━━━━━ PROVIDED ENTRIES

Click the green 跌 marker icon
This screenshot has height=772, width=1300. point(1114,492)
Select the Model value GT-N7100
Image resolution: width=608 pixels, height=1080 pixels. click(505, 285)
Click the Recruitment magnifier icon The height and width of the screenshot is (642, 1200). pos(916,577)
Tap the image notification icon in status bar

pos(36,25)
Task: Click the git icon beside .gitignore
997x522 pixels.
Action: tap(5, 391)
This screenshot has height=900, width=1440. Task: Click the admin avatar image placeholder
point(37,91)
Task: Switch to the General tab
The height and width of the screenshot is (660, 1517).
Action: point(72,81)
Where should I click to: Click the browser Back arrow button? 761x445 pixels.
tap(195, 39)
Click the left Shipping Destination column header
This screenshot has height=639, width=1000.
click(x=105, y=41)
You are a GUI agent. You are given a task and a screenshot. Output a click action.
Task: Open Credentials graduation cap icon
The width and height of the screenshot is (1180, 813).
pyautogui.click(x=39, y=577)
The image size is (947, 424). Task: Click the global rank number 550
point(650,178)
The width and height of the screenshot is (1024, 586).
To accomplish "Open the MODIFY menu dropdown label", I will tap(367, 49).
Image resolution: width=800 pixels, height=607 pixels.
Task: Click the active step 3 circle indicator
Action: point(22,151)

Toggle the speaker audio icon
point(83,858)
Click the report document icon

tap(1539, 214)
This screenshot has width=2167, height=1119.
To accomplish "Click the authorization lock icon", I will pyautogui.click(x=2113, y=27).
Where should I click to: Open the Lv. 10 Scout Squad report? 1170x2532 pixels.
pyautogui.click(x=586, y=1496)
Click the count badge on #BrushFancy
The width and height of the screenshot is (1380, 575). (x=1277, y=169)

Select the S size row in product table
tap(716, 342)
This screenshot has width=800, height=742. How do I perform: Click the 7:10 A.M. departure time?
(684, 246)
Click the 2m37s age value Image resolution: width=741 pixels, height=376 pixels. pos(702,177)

━━━━━━━━━━

● **EXERCISE REQUIREMENTS**:
Write out again only the lines from the one with "Task: Click the git icon beside .gitignore" through the one with "click(x=105, y=41)", both included, with the requests kept as they are, and shift every coordinate in the answers by adding 107 to it.

● **FULL RESPONSE**:
Task: Click the git icon beside .gitignore
997x522 pixels.
Action: tap(112, 498)
This screenshot has height=900, width=1440. Task: Click the admin avatar image placeholder
point(144,198)
Task: Switch to the General tab
The height and width of the screenshot is (660, 1517).
Action: point(179,188)
Where should I click to: Click the browser Back arrow button? 761x445 pixels.
tap(302, 146)
Click the left Shipping Destination column header
This screenshot has height=639, width=1000.
click(x=212, y=148)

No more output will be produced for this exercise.